**ASSIGNED TASK:**
Render the stretch of lines from the one containing "You are a GUI" through the one containing "The width and height of the screenshot is (978, 628).", both included, as a JSON list of strings with one string per line and blank lines omitted.
++++ SUPPLIED MATERIAL
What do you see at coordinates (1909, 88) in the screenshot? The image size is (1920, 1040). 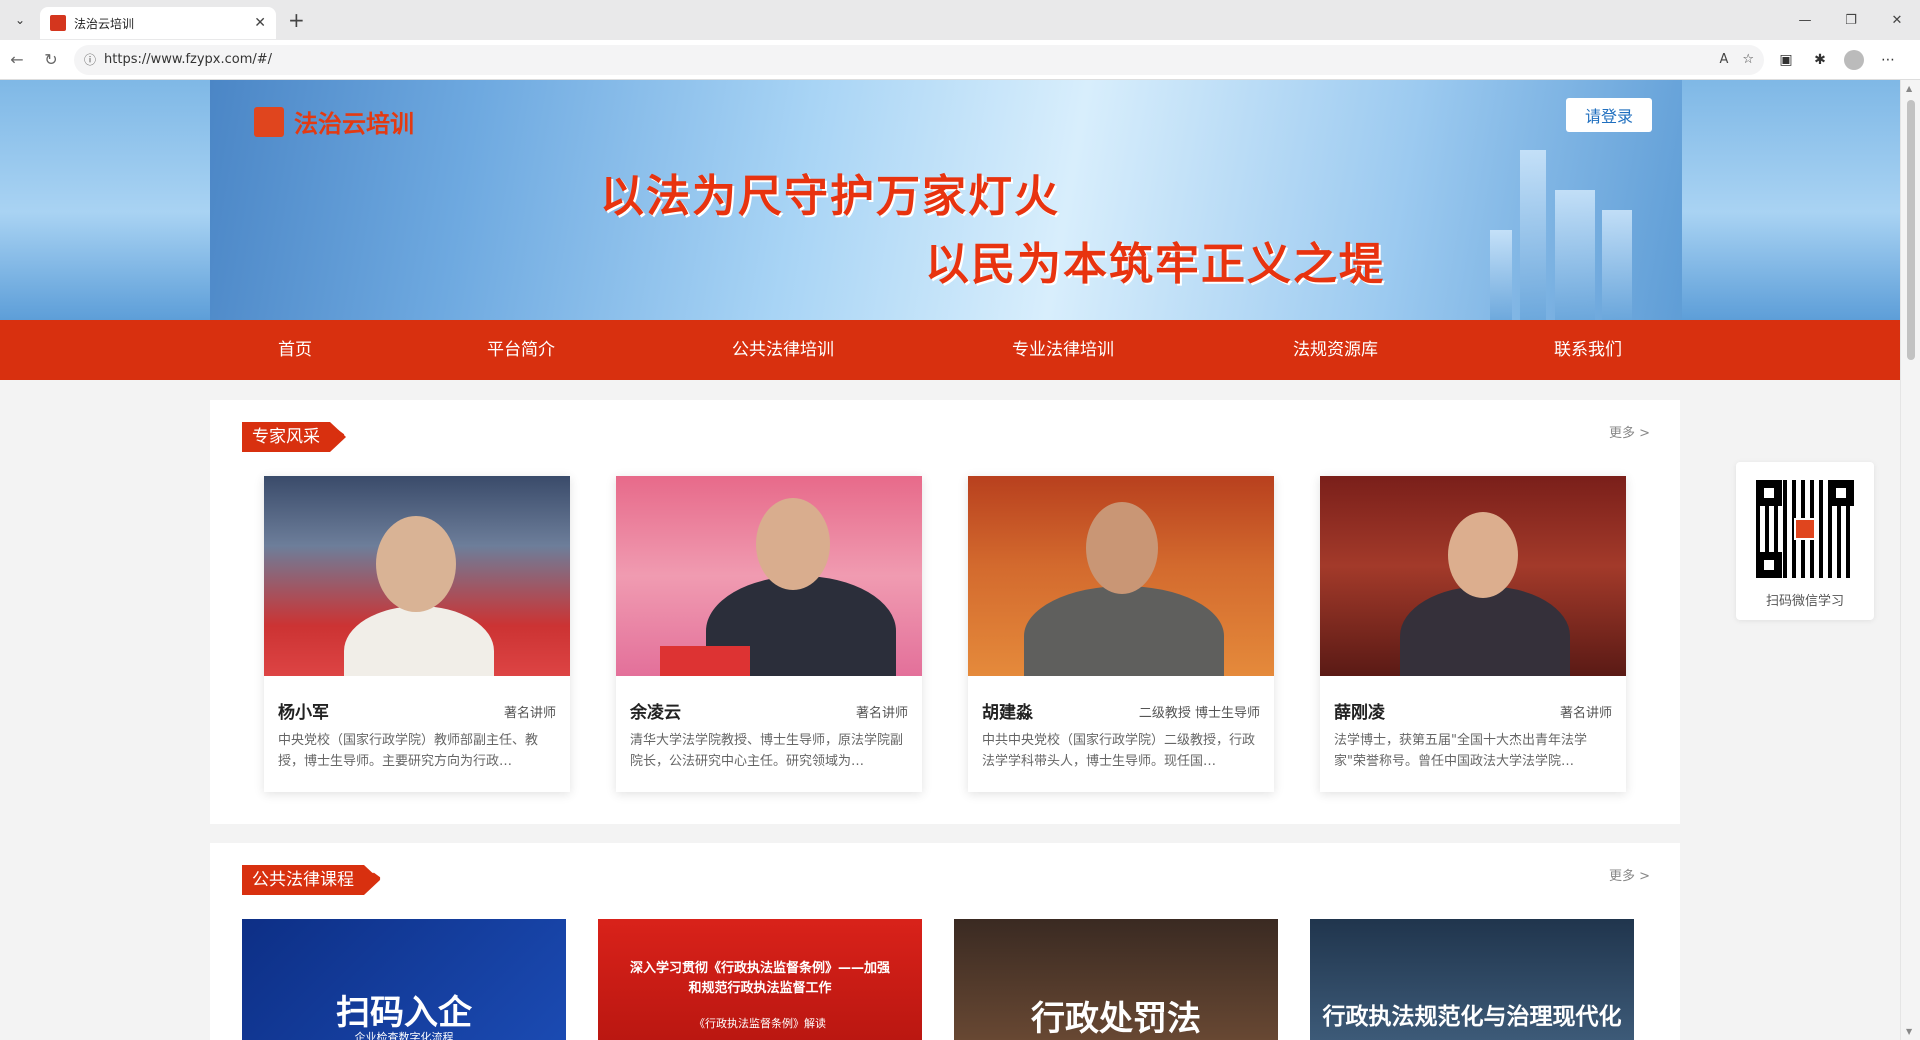 I see `scroll-up-icon: ▲` at bounding box center [1909, 88].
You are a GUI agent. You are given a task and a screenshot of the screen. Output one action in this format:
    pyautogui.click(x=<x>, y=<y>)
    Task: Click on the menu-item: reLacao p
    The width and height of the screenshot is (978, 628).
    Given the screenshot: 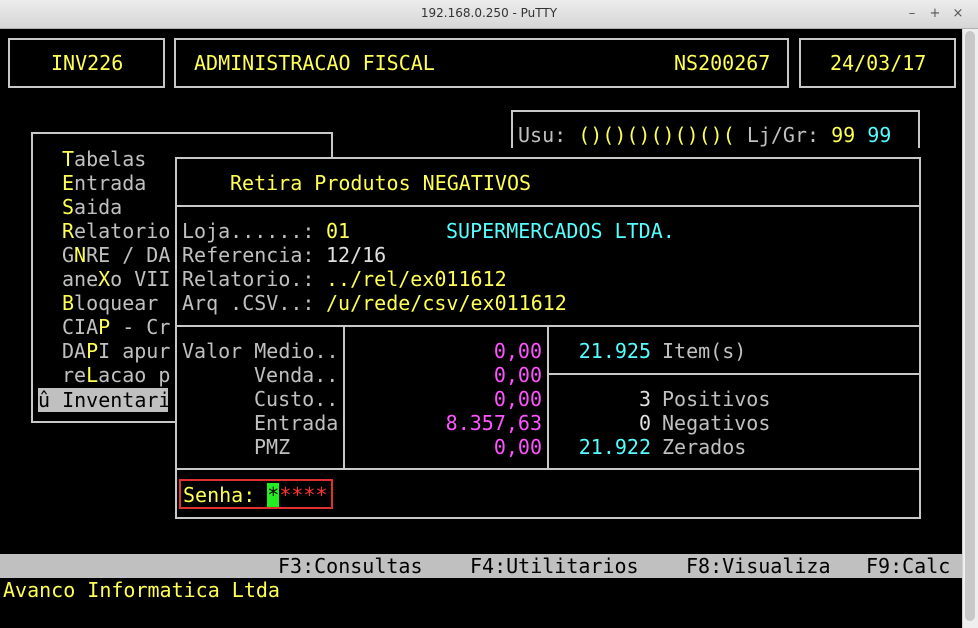 What is the action you would take?
    pyautogui.click(x=116, y=375)
    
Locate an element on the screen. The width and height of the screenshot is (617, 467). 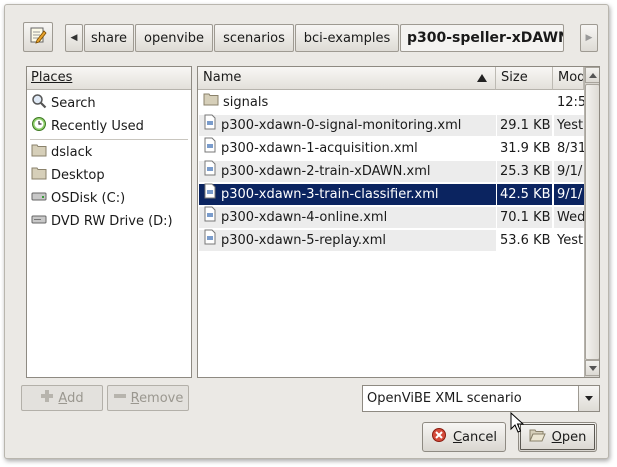
path-scroll-left-button: ◀ is located at coordinates (74, 38).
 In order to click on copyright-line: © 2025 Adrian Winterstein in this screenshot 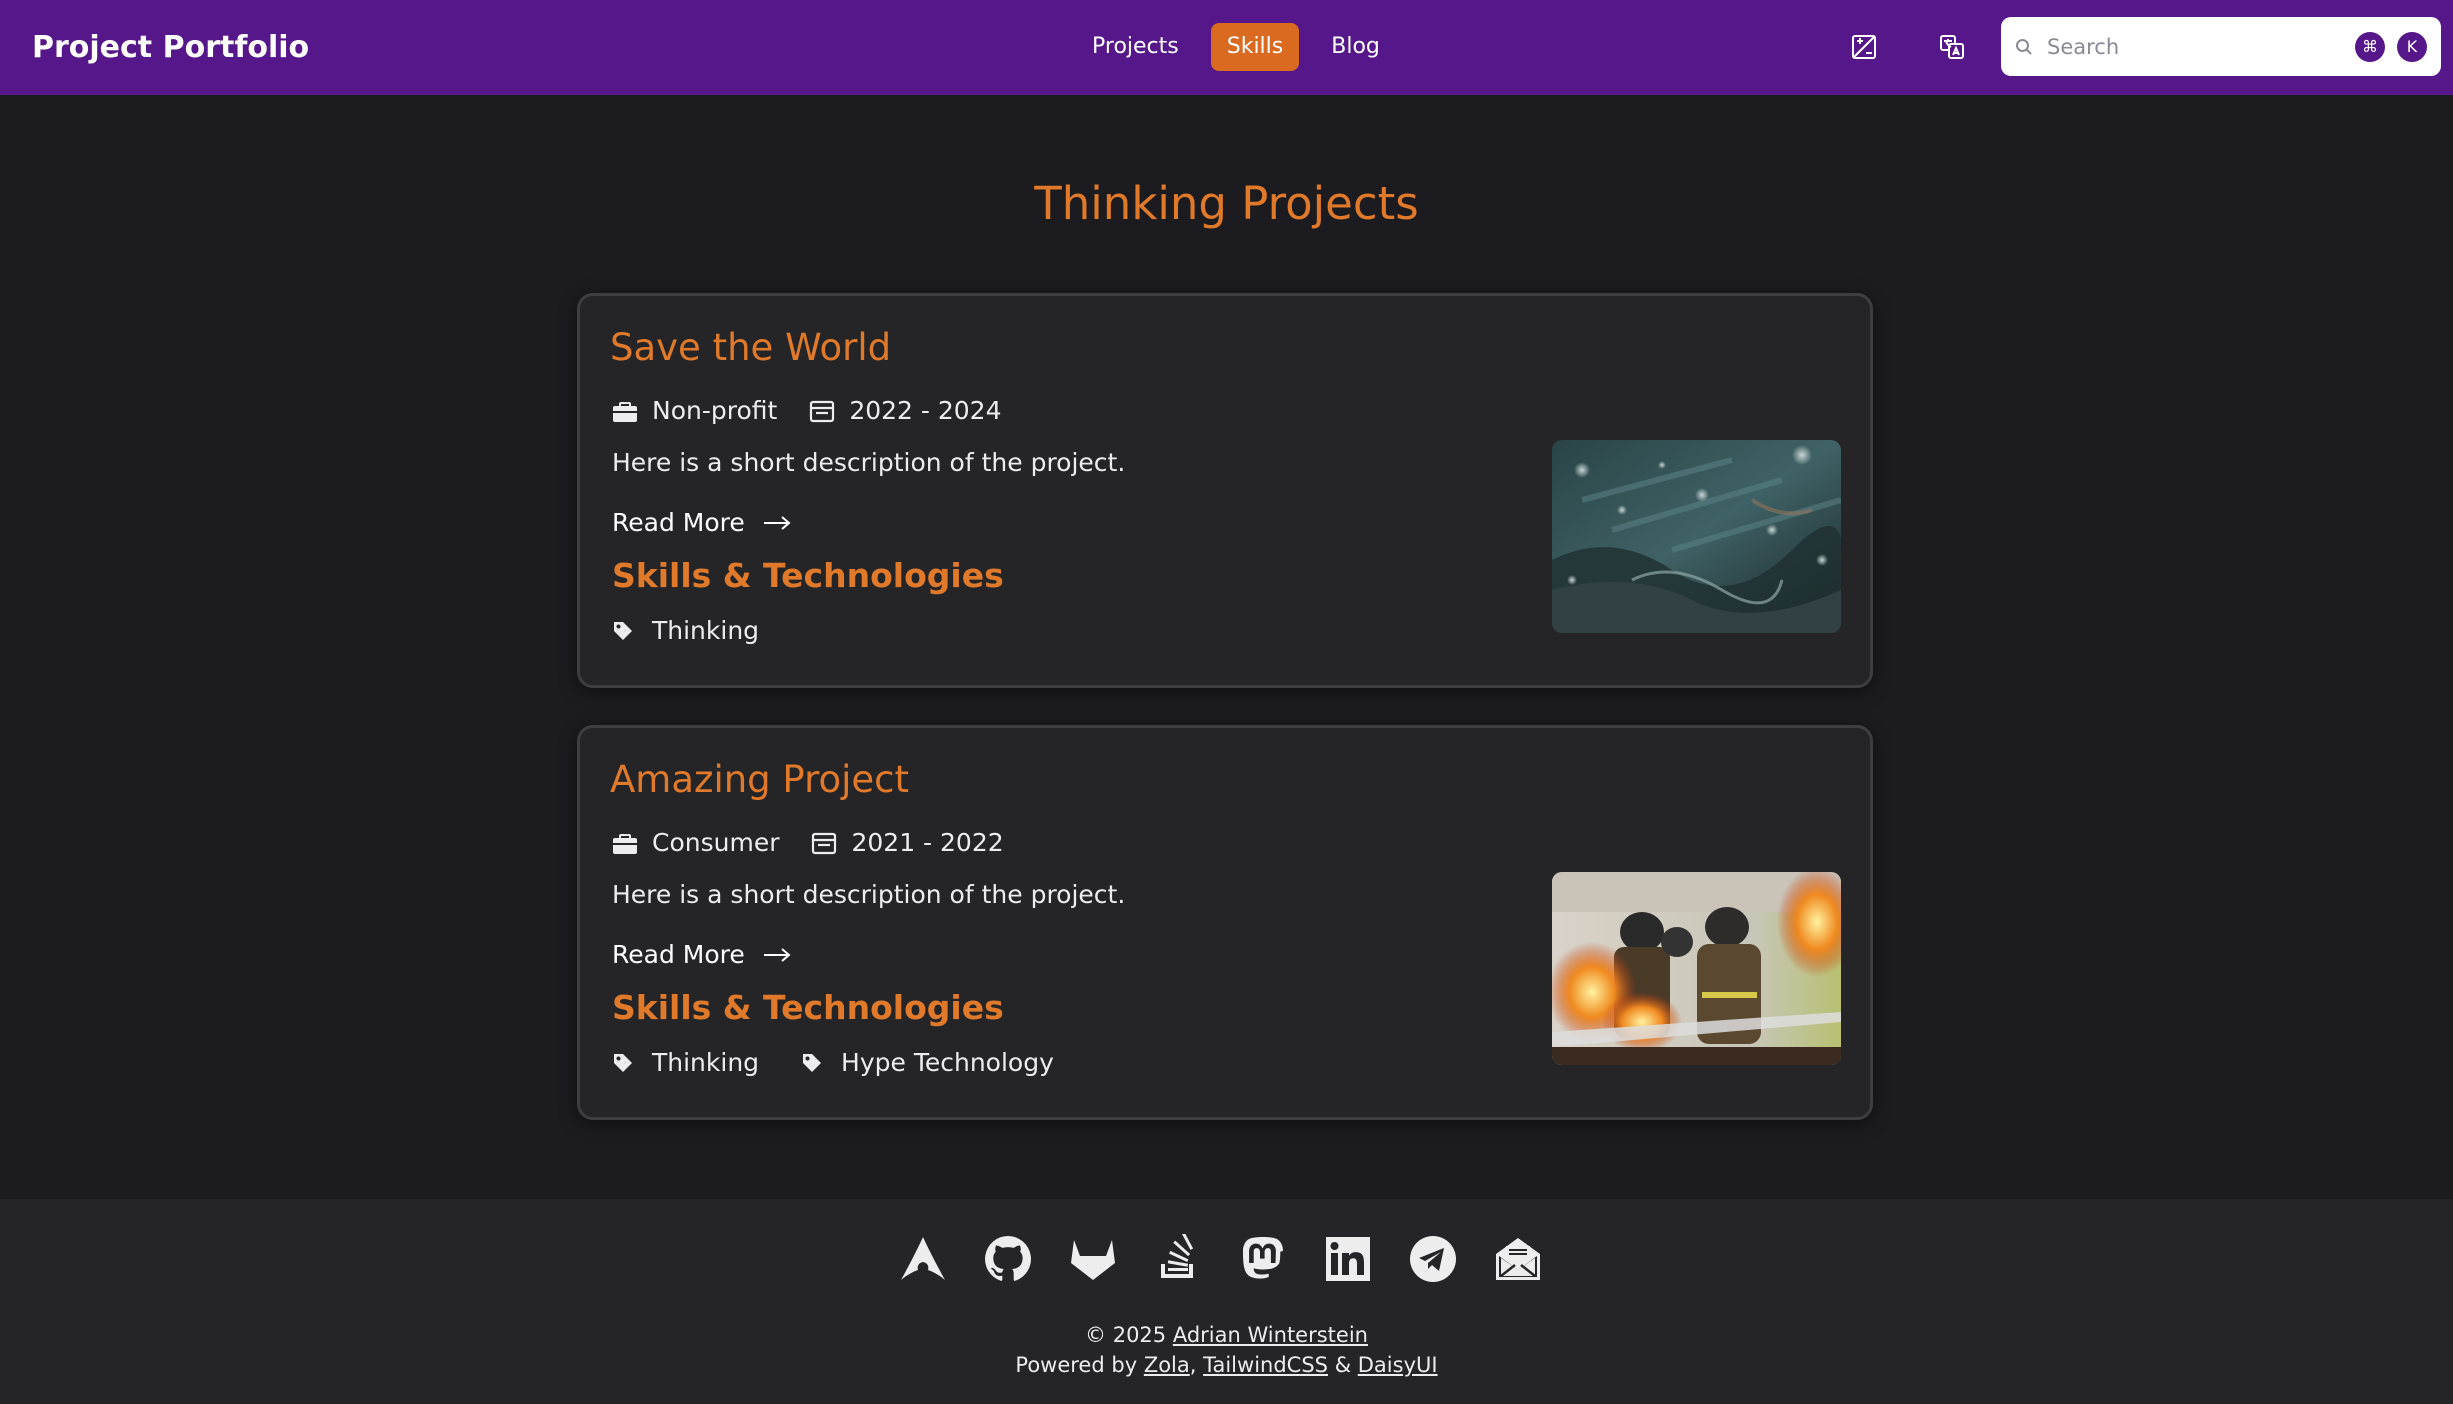, I will do `click(1226, 1335)`.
++++++++
**ANSWER TO THE PROBLEM:**
[
  "You are a GUI agent. You are given a task and a screenshot of the screen. Output one action in this format:",
  "    pyautogui.click(x=<x>, y=<y>)",
  "    Task: Click on the menu-item: reLacao p",
  "    The width and height of the screenshot is (978, 628)."
]